В анализируемом примере Президиум Московского городского суда своим решением изменил сферу действия Уголовного кодекса. Во-первых, дополнил ст. 110 УК признаками субъективной стороны. Во-вторых, необоснованно декриминализировал неосторожное доведение до самоубийства.
Таким образом, решение суда видится ошибочным, не основанным на законе. В связи с наличием ч. 2 ст. 24 УК нельзя воспринимать отсутствие указания на признаки субъективной стороны в ст. 110 УК как неполный пробел в уголовном праве. Принятое им решение не имеет никакого отношения к судейскому усмотрению, даже негативному, поскольку последним правоприменитель все равно наделяется уголовным законом и оно, как правило, связано с недостатками законодательной техники. Такое усмотрение по мере его обнаружения должно искореняться путем внесения в Уголовный кодекс соответствующих изменений.
М.А. Кауфман рассматривает другой пример, на его взгляд, судейского усмотрения[293]. Статья 62 УК в первоначальной редакции могла быть применена при наличии смягчающих обстоятельств, предусмотренных п. «и» и «к» ст. 61 УК, и отсутствии отягчающих обстоятельств. Грамматическое толкование данной уголовно-правовой нормы приводило к единственно возможному выводу: для реализации положений ст. 62 УК необходима совокупность смягчающих обстоятельств, предусмотренных и п. «и», и п. «к» ст. 61 УК.

Задание.
Ответьте по фрагменту о судейском усмотрении:
1. Какую статью УК Президиум Московского городского суда дополнил признаками субъективной стороны?
2. Что, согласно фрагменту, суд необоснованно декриминализировал?
3. При каких условиях могла быть применена ст. 62 УК в первоначальной редакции?
Данные ниже получены из другого источника, не связанного с фрагментом о судейском усмотрении.

Исходные данные.
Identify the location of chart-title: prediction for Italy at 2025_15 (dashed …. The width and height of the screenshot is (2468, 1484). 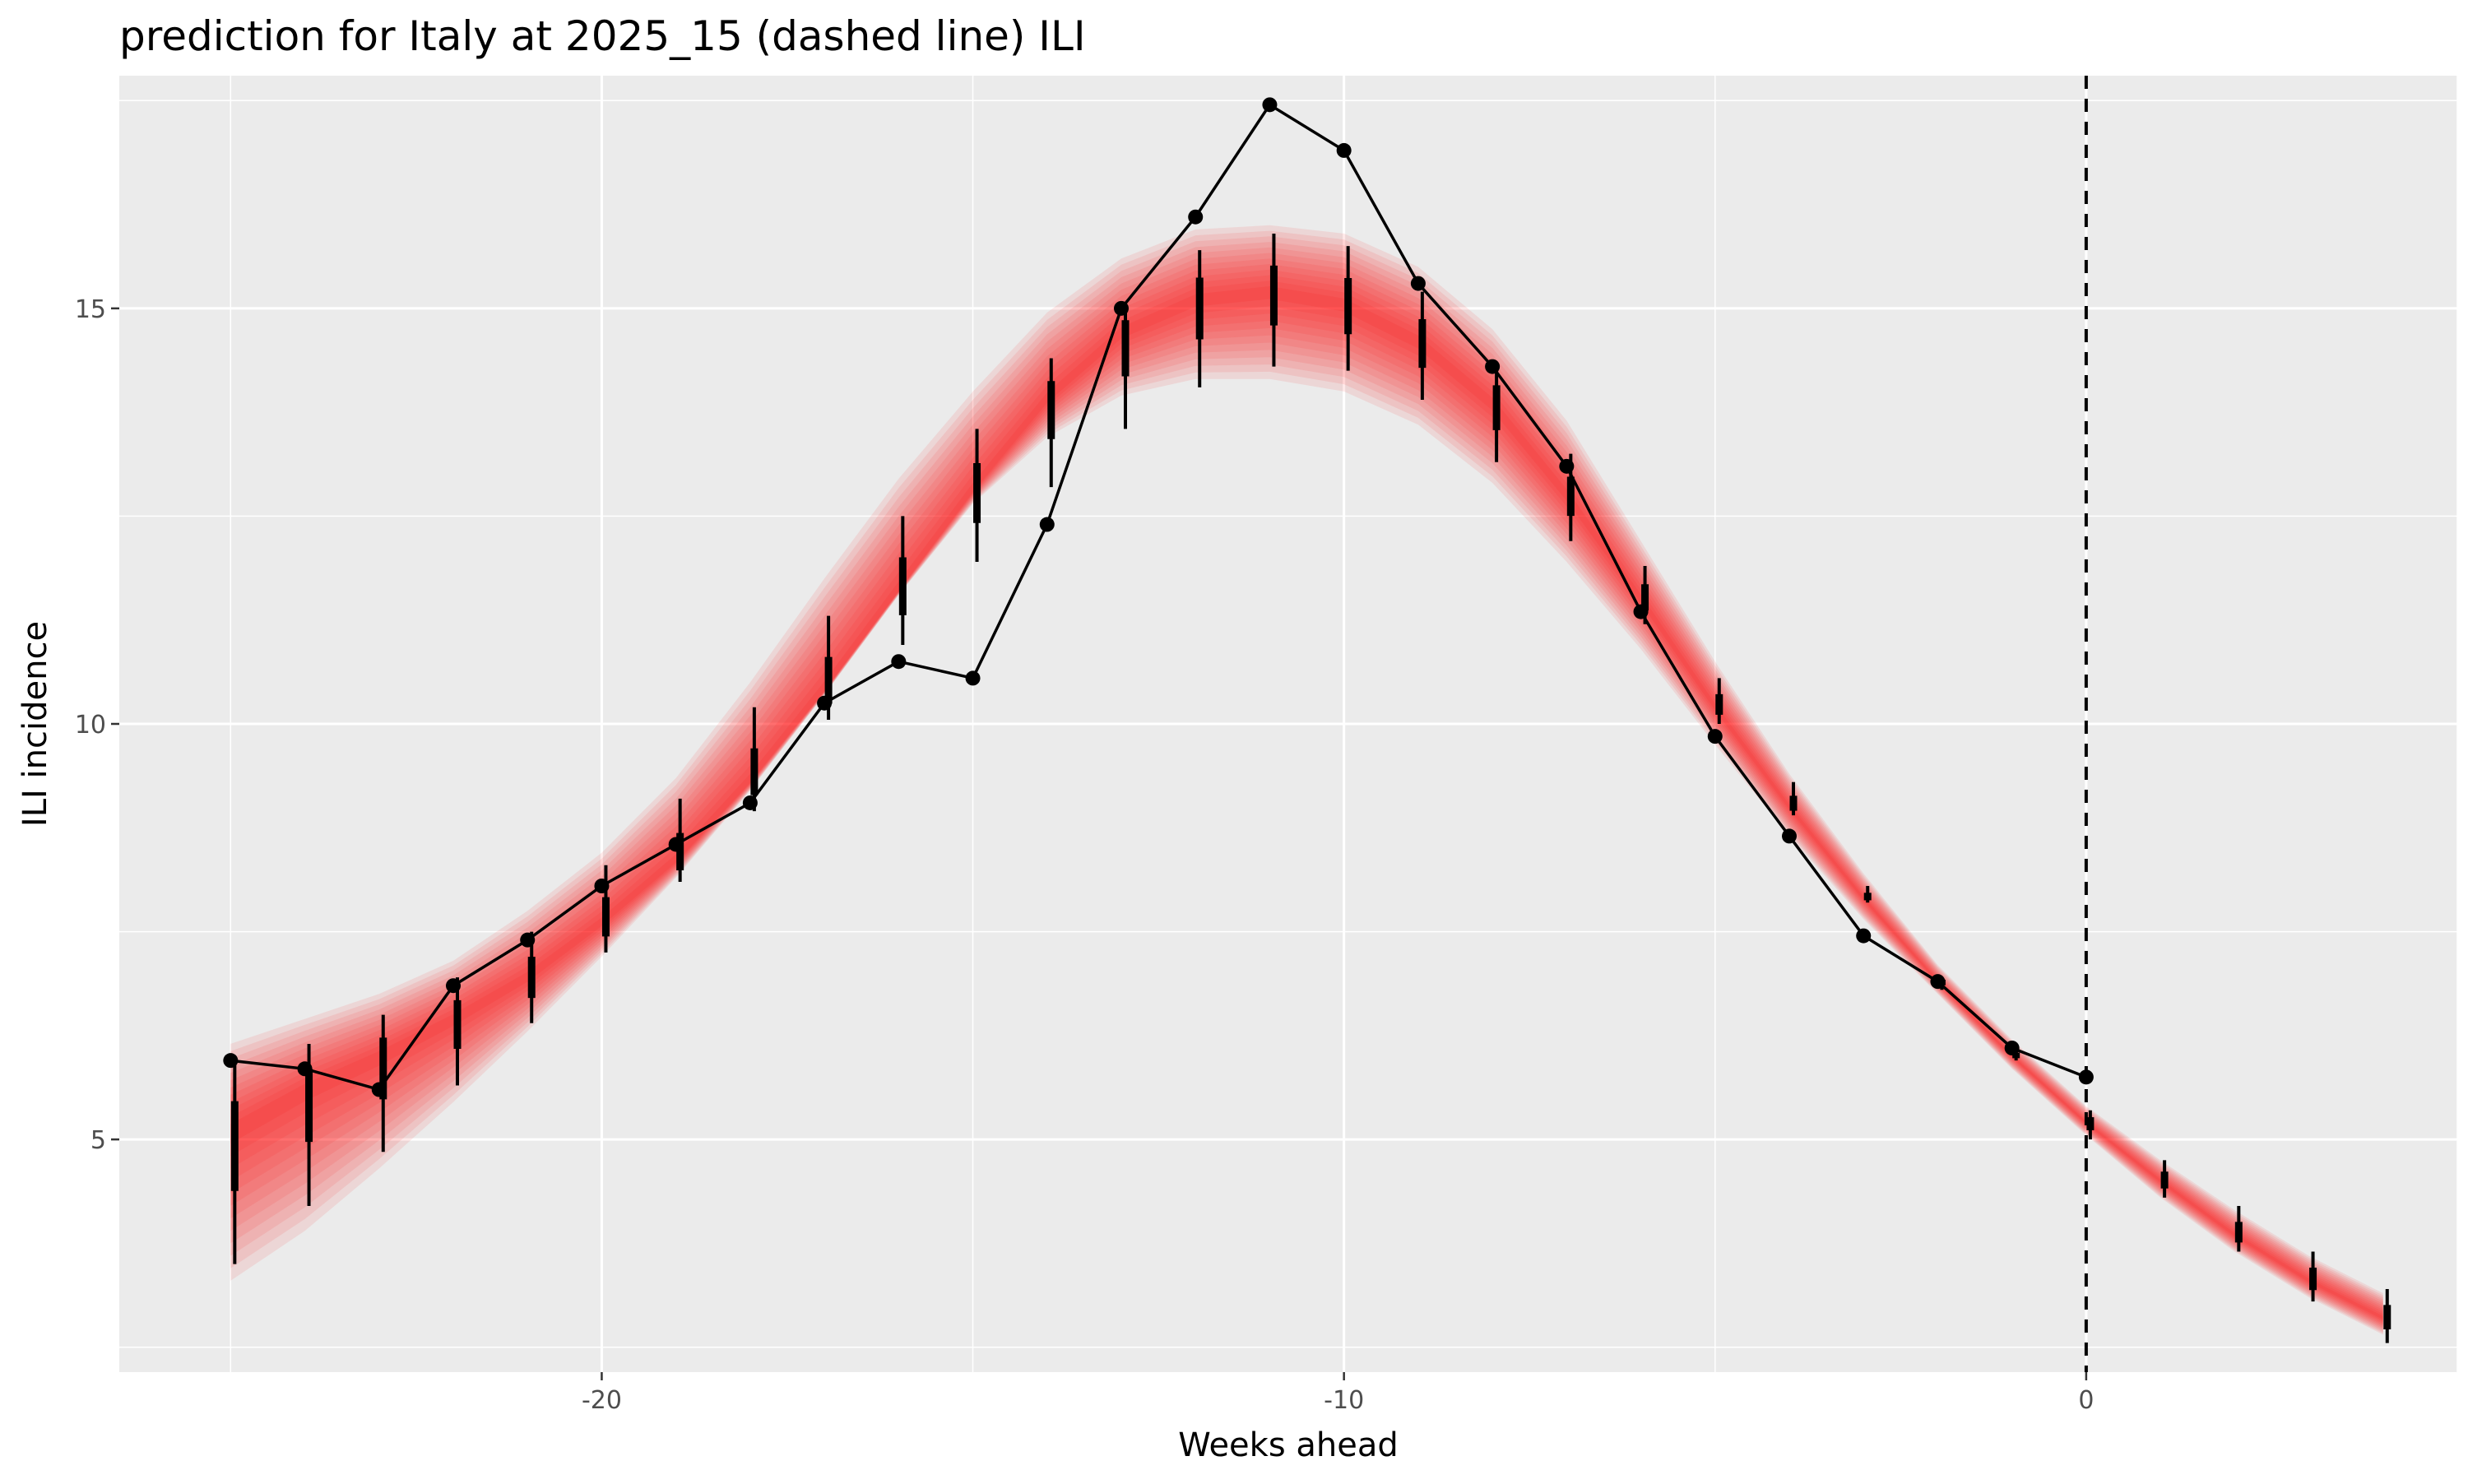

Ответ.
1. Статью 110 УК.
2. Неосторожное доведение до самоубийства.
3. При наличии смягчающих обстоятельств, предусмотренных п. «и» и «к» ст. 61 УК, и отсутствии отягчающих обстоятельств.